Goal of the exercise »
Rewrite the part of the rows that opens with the line containing "Where should I click to: Select Security" and closes with the line containing "click(x=730, y=227)", replacing "file manager" with "file browser" and leaving everything else unchanged. Return only those lines.

START Data for this exercise

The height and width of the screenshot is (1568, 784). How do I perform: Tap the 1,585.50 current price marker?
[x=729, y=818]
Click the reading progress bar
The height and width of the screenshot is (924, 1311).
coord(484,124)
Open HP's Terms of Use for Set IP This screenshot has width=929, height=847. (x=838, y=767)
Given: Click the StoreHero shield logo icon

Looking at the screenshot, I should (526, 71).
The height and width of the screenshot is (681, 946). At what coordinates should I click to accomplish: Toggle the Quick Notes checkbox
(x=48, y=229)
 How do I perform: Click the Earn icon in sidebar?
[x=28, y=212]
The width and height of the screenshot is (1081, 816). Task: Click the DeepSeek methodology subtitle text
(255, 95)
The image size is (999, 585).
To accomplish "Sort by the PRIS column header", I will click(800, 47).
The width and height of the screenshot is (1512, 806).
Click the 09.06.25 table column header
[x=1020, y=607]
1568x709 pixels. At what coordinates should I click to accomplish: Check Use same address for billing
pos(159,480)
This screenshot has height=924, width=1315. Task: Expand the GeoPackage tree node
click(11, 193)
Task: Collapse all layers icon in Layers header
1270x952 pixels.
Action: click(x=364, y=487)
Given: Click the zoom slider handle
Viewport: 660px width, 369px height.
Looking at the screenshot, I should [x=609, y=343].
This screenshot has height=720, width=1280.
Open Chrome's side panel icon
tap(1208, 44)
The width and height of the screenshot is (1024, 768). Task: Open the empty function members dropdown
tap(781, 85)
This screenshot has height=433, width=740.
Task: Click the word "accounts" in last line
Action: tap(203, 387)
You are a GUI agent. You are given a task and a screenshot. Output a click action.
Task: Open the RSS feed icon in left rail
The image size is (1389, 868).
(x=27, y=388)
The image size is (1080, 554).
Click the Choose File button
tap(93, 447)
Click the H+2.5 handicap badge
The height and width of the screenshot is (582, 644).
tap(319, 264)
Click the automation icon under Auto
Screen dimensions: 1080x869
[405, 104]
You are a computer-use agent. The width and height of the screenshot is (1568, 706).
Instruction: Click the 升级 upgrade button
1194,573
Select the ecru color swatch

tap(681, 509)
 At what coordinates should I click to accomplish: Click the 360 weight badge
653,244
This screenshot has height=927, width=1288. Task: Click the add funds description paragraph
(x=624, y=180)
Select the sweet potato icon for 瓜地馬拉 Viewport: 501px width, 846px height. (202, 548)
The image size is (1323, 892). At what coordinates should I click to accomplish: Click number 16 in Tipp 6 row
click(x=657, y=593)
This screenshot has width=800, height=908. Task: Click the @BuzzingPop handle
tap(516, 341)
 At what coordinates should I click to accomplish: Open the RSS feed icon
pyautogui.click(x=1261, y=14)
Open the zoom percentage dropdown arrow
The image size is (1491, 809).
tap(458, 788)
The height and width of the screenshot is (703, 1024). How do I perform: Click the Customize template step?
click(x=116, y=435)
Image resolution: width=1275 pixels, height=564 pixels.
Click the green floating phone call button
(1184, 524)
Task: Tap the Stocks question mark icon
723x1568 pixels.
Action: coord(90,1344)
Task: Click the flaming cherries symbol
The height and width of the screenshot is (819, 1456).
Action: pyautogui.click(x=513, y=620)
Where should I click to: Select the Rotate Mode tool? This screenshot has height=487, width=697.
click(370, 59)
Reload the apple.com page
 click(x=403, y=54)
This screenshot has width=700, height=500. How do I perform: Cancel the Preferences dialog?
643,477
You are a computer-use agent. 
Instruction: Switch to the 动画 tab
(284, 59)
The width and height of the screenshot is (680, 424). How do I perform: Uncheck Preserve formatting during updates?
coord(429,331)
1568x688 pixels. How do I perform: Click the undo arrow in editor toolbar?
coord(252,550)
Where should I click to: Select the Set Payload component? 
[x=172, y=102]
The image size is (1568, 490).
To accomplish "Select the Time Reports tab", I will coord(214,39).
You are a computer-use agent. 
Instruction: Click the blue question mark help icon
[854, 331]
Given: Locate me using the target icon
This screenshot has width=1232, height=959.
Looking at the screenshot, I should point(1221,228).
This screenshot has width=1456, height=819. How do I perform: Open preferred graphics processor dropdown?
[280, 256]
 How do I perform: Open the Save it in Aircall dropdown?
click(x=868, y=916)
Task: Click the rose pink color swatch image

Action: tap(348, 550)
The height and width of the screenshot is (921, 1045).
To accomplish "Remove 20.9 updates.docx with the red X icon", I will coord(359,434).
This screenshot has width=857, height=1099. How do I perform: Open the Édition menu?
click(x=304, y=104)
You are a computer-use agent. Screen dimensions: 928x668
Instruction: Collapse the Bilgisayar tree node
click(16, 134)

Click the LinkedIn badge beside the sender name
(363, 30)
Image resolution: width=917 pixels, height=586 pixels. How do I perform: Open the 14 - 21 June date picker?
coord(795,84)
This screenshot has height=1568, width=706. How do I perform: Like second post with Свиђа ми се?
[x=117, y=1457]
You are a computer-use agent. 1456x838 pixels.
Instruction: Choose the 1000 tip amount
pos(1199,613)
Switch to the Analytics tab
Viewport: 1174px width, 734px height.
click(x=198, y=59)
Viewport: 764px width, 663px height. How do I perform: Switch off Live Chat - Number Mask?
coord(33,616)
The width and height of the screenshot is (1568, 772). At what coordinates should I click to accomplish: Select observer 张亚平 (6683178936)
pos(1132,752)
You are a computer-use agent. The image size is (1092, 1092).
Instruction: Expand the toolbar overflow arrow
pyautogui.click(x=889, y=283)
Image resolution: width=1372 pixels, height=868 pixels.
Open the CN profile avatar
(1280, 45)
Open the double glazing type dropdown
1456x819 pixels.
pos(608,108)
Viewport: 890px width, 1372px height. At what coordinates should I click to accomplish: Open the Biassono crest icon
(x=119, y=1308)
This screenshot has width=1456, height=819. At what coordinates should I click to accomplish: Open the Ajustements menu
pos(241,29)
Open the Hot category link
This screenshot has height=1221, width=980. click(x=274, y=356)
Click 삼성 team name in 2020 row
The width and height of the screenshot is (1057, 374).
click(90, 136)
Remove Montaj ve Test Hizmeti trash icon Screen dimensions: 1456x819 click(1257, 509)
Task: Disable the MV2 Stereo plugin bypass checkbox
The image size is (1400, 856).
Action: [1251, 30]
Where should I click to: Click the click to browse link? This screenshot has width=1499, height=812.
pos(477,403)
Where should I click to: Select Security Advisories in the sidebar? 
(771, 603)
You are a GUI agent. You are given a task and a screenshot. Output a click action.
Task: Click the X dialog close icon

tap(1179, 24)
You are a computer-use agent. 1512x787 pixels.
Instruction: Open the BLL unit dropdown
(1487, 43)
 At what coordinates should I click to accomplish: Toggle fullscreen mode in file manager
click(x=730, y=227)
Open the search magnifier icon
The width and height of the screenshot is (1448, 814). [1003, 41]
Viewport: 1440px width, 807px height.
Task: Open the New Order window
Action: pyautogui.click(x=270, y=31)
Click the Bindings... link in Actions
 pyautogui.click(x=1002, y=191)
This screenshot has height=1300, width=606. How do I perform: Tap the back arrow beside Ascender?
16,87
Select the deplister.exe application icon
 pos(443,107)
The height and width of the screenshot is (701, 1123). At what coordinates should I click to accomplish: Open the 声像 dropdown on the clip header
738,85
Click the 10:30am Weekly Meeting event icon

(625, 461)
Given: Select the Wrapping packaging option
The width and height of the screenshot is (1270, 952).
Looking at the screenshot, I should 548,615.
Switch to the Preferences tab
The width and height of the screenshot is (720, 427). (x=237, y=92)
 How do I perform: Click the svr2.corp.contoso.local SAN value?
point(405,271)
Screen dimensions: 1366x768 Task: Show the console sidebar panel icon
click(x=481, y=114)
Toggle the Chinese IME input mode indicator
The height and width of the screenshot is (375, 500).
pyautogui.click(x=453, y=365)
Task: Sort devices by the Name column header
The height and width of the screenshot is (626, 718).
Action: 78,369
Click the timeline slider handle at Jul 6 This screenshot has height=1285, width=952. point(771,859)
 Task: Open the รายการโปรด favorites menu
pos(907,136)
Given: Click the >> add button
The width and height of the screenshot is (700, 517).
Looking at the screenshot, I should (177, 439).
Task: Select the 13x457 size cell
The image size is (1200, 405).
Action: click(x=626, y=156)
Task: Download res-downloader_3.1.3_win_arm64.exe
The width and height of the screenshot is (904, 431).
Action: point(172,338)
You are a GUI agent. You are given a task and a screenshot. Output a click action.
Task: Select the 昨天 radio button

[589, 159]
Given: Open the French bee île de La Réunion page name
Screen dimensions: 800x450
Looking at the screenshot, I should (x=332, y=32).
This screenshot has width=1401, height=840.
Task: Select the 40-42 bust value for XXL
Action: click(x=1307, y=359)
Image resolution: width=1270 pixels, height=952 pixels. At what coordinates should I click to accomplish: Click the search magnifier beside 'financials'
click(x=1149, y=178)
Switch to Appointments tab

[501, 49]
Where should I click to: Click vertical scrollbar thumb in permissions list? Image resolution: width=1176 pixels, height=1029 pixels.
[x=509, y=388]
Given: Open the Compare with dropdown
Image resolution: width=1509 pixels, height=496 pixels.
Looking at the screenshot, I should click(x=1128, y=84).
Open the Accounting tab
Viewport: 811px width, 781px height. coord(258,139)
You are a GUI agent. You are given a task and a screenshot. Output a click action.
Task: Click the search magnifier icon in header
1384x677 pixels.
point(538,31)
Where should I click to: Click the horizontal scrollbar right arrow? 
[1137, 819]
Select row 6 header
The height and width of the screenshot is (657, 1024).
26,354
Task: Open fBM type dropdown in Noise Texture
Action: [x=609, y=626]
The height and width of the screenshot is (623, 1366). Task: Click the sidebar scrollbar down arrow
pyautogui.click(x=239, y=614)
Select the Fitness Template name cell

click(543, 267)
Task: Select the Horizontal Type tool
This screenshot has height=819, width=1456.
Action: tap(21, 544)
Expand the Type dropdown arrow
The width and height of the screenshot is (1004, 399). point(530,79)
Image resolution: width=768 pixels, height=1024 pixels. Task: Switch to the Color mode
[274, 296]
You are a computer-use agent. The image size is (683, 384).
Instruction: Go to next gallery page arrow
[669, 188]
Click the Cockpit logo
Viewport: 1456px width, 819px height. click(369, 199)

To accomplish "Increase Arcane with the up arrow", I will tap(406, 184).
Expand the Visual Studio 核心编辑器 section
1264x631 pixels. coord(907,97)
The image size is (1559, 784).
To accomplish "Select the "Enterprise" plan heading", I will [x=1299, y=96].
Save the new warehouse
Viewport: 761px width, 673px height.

END Data for this exercise

The result »
Where should I click to: Select Security Advisories in the sidebar? 
(771, 603)
You are a GUI agent. You are given a task and a screenshot. Output a click action.
Task: Click the X dialog close icon

tap(1179, 24)
You are a computer-use agent. 1512x787 pixels.
Instruction: Open the BLL unit dropdown
(1487, 43)
 At what coordinates should I click to accomplish: Toggle fullscreen mode in file browser
click(x=730, y=227)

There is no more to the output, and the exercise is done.